Data to use ::
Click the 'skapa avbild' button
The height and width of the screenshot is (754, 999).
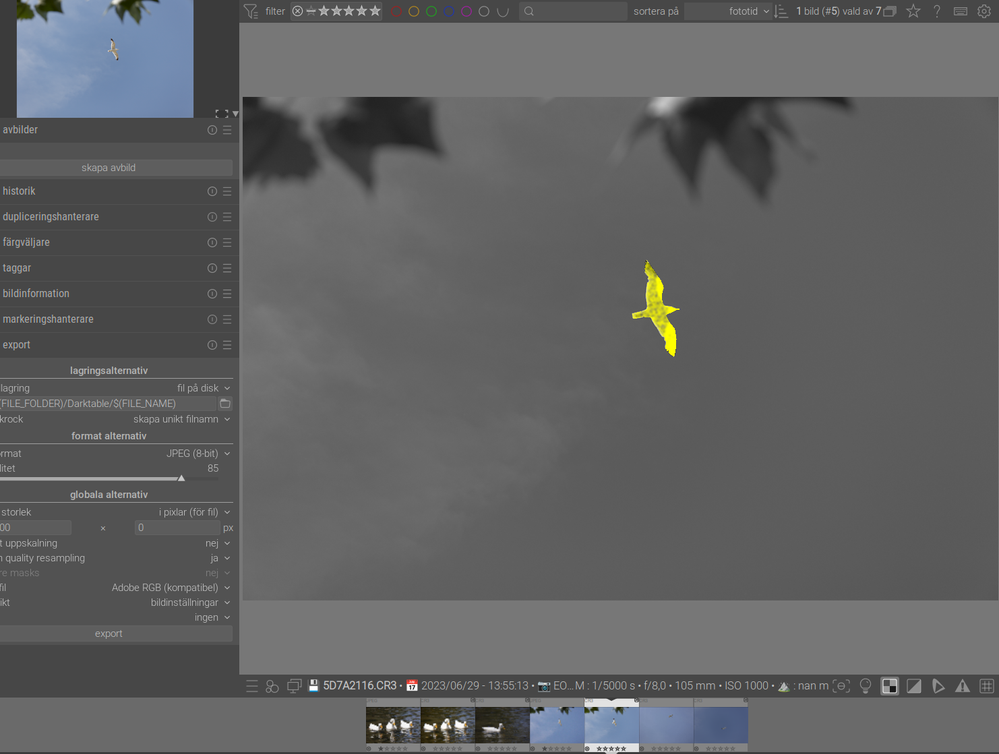point(109,168)
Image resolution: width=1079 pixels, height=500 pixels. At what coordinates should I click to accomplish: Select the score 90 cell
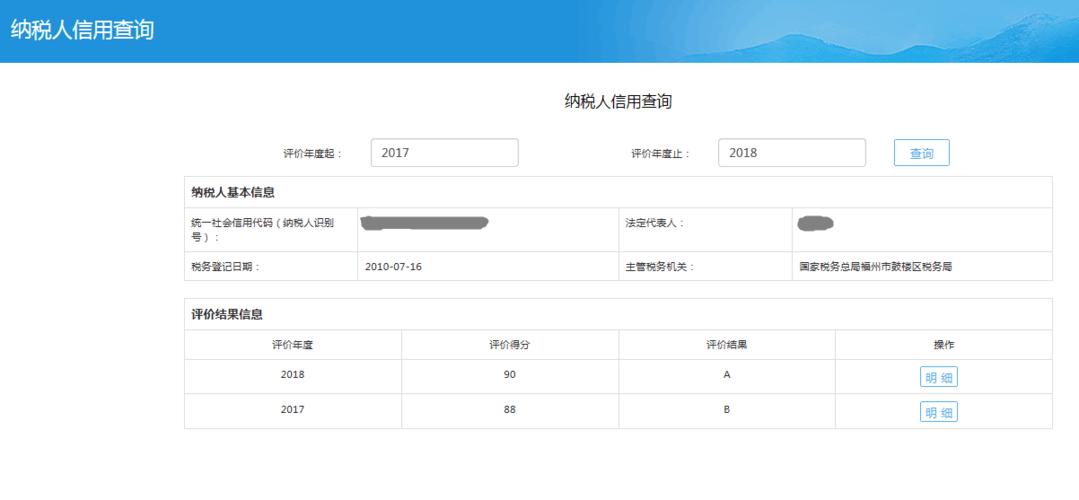(x=509, y=376)
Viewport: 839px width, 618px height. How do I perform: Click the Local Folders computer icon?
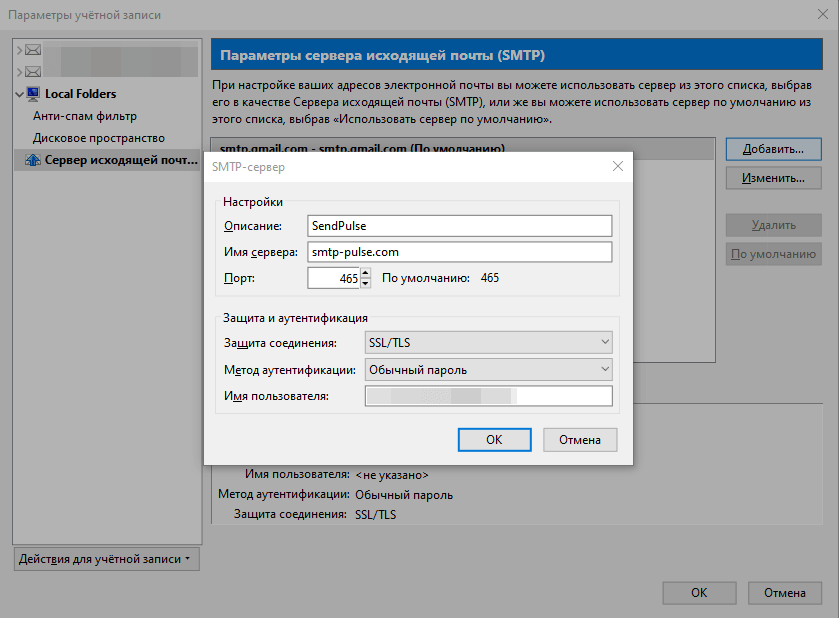click(x=33, y=94)
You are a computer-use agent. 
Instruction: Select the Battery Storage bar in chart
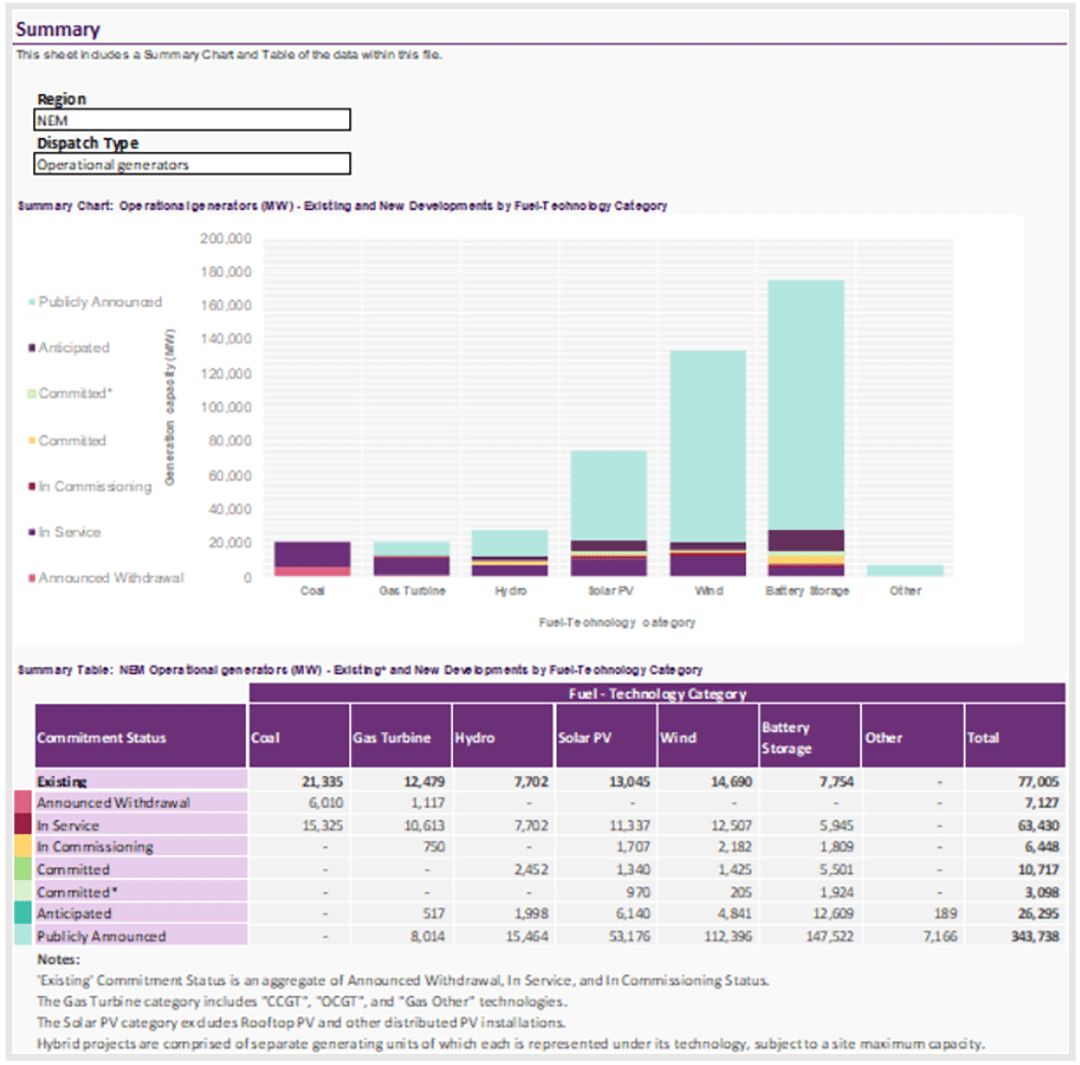[806, 428]

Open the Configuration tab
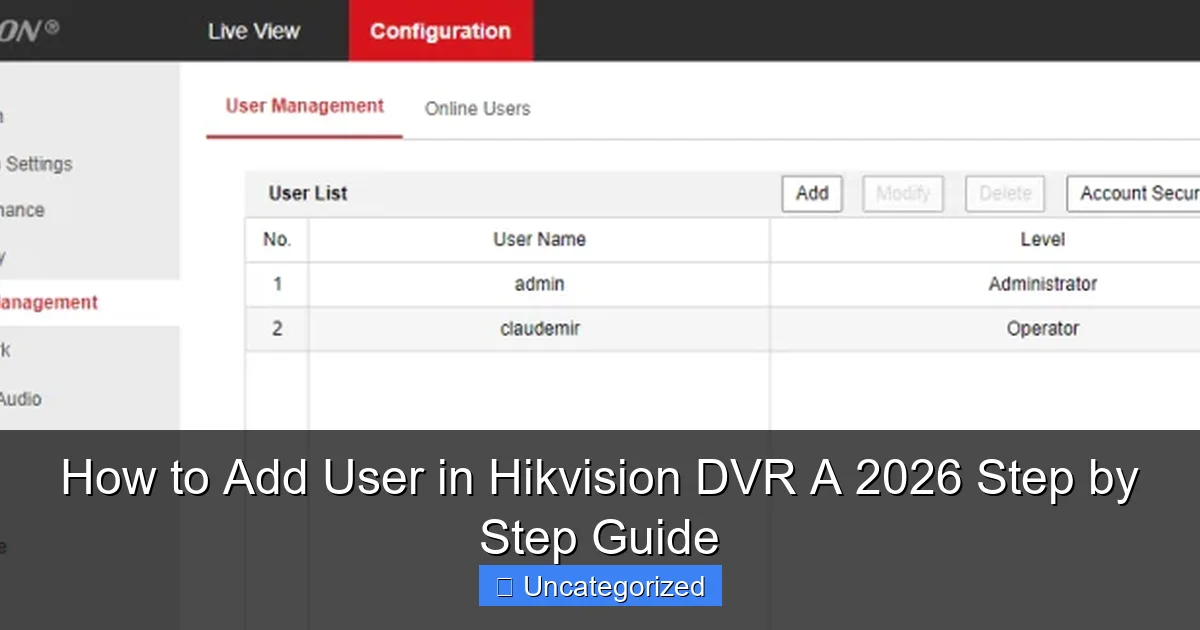point(440,30)
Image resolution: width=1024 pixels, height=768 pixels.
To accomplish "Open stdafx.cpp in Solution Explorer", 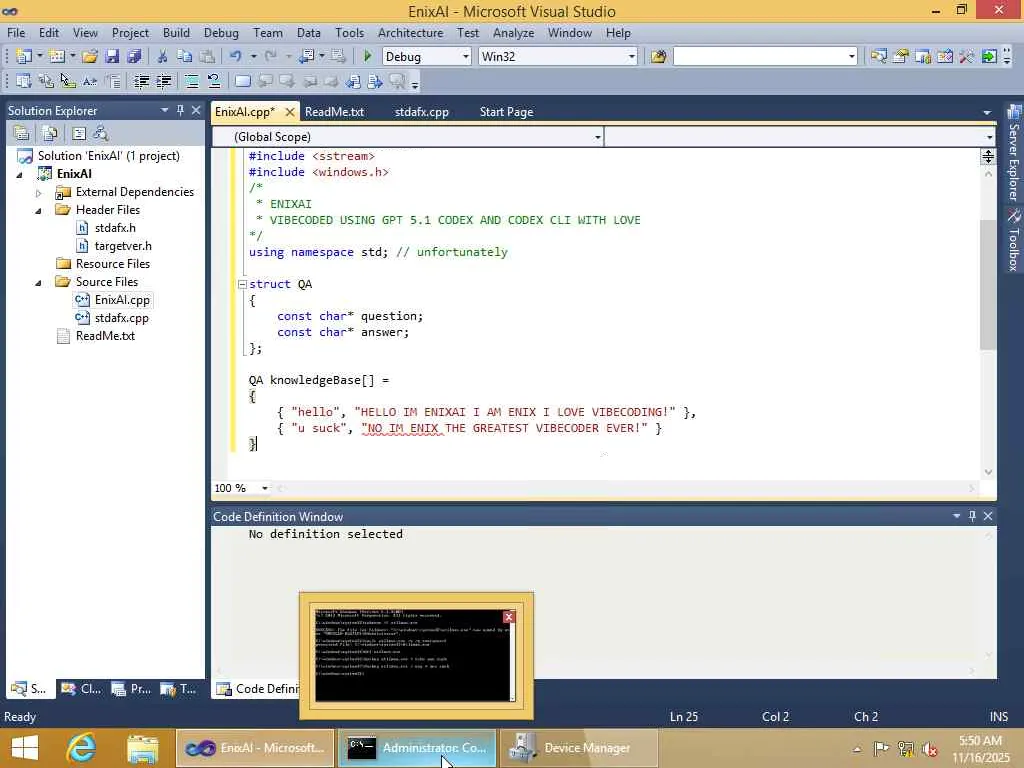I will pyautogui.click(x=121, y=318).
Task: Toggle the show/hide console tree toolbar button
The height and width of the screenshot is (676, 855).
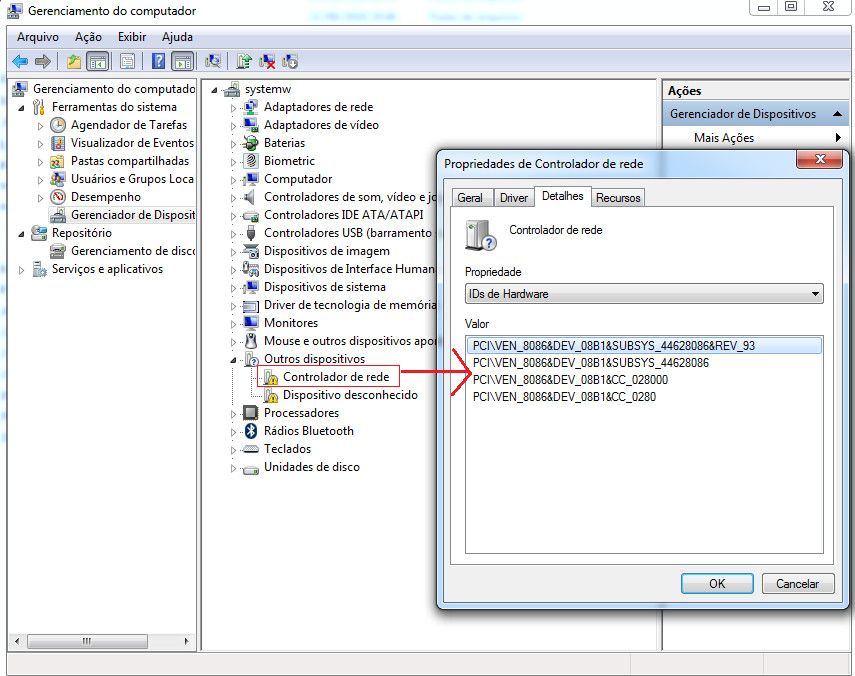Action: pos(97,62)
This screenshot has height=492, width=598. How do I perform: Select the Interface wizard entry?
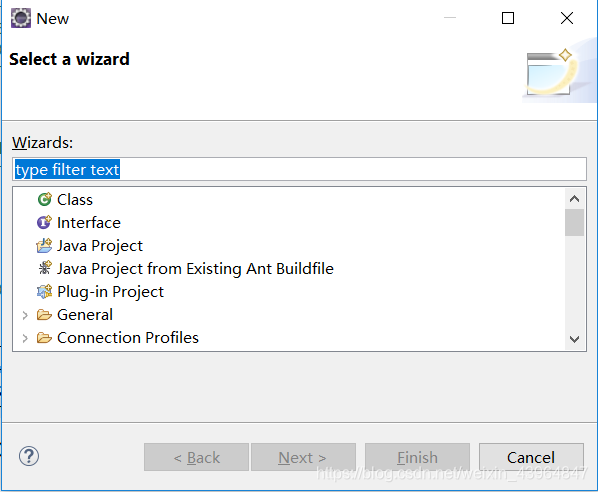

Task statement :: Wherever a line in the listing contains the word "button", copy that line out.

Output for this task ::
Click the 'skapa avbild' button
Task: Toggle the show/hide console tree toolbar button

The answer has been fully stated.